### [PROBLEMS AND TASKS]
a - In the movie review, rewrite the passage from "But before he" up to and including "filled with twists.", substituting "crown" for "scepter".
b - According to the movie review, in which city is the customs warehouse that Nick Wells must break into?
c - Pick up the movie review after its final sentence and write the next part.

### [DOCUMENT TEXT]
The Score kicks ass. There's just no other way to say it.

If nothing else, the combination of Robert De Niro, Marlon Brando and Edward Norton, under any circumstances, makes for a worthwhile flick (especially with Norton reprising the split personality-type character he made famous in Primal Fear.)

The Score is a caper flick, with De Niro as Nick Wells, a master safecracker who longs to give up the life for his day job, owning a jazz club, and his girlfriend, the film's fourth and final big star, Angela Bassett. And who could blame him, really?

But before he can do that, he's got to face down one final job, breaking into the customs warehouse in his hometown of Montreal to nab a priceless French scepter. He doesn't quite trust Norton's Jackie Teller, the out-of-nowhere scammer who came up with the job and sold it to patron Max Baron (Brando) in the first place. The general lack of trust adds to the tension, but the real heart-pounding lies in the break-in itself.

De Niro paces his character with leisure, as does Brando, but it works for both of them. Norton has a somewhat harder task, playing a retarded assistant janitor half the time and a cunning thief the rest of the time. Bassett glides through her scenes with grace. And, as with all caper films, the ending is filled with twists.

The Score is well worth even full price.

On the other side of the ledger is Legally Blonde, the predictable tale of a college sorority president Elle Woods (Reese Witherspoon) who decides to take a try at Harvard Law to win back the heart of her heartless ex-boyfriend. It's the same old fish-out-of-water thing, her fully accessorized lifestyle clashing starkly in the Harvard Yard.

### [RECORDS SUPPLIED]
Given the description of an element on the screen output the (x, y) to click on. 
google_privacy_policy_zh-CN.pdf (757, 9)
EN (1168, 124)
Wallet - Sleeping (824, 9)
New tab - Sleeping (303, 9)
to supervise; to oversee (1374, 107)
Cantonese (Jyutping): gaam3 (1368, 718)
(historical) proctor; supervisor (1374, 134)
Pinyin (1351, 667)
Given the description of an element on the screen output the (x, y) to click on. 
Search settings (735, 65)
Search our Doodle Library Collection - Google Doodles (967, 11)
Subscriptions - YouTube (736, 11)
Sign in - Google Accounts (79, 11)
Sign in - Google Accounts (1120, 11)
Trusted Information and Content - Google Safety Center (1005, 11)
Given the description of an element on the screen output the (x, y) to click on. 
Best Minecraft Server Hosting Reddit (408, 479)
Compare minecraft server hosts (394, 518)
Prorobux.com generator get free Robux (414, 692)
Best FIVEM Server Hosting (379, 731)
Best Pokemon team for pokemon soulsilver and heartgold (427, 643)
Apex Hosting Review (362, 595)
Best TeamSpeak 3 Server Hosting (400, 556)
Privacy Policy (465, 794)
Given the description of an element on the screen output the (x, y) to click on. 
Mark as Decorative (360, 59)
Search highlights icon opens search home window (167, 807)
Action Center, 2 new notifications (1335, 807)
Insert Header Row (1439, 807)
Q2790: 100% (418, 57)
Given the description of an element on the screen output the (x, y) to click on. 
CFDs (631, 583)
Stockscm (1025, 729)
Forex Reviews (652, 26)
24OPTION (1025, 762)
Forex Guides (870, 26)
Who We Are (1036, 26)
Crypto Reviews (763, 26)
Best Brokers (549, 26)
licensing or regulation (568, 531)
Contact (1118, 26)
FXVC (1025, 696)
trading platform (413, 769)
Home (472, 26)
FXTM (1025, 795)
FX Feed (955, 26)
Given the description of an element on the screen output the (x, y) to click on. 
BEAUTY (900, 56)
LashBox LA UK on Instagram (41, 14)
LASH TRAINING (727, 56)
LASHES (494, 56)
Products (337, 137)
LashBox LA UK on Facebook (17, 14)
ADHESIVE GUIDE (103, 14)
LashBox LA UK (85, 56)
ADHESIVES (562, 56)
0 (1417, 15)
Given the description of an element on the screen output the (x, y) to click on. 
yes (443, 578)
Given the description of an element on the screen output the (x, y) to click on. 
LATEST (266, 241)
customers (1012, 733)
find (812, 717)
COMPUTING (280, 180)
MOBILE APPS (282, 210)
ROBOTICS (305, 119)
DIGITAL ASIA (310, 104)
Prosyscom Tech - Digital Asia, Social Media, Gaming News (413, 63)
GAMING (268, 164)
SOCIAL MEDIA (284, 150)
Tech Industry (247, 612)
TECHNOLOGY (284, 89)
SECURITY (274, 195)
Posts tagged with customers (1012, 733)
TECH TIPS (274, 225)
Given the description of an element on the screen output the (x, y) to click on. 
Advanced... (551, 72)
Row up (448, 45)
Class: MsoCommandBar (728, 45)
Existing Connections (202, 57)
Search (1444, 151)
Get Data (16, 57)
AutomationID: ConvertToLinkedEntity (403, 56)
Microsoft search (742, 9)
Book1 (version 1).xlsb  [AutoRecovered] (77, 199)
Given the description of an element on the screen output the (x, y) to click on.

### [SET OF ANSWERS]
a -
But before he can do that, he's got to face down one final job, breaking into the customs warehouse in his hometown of Montreal to nab a priceless French crown. He doesn't quite trust Norton's Jackie Teller, the out-of-nowhere scammer who came up with the job and sold it to patron Max Baron (Brando) in the first place. The general lack of trust adds to the tension, but the real heart-pounding lies in the break-in itself.

De Niro paces his character with leisure, as does Brando, but it works for both of them. Norton has a somewhat harder task, playing a retarded assistant janitor half the time and a cunning thief the rest of the time. Bassett glides through her scenes with grace. And, as with all caper films, the ending is filled with twists.

b - Montreal, his hometown.

c -
But wait, there's a message, too: Even those who seem like airheaded blondes can buckle down, study, get into law school and actually perform in court. When the suspect in a high-profile murder case turns out to be a Hollywood exercise guru of Woods' acquaintance, we know she'll be a better counselor than the stuffy white men interested only in nice cars, marrying well and hitting on cute law students.

"Believe in yourself," Woods remarks at one point. It's a good message, of course, but the converse, "know your limitations" is nowhere to be found, because in politically correct Hollywood, well, there just aren't any. Out there in the real world, that's just not so, which explains why the Full Metal Critic is a writer instead of going for his dream job: Game fish charter captain.

Well, maybe if Witherspoon can do "Legally Blonde," anything's possible, right? By the way, "Legally Blonde" edged out "The Score" at the box office, $20.3 million to $19 million. Of course.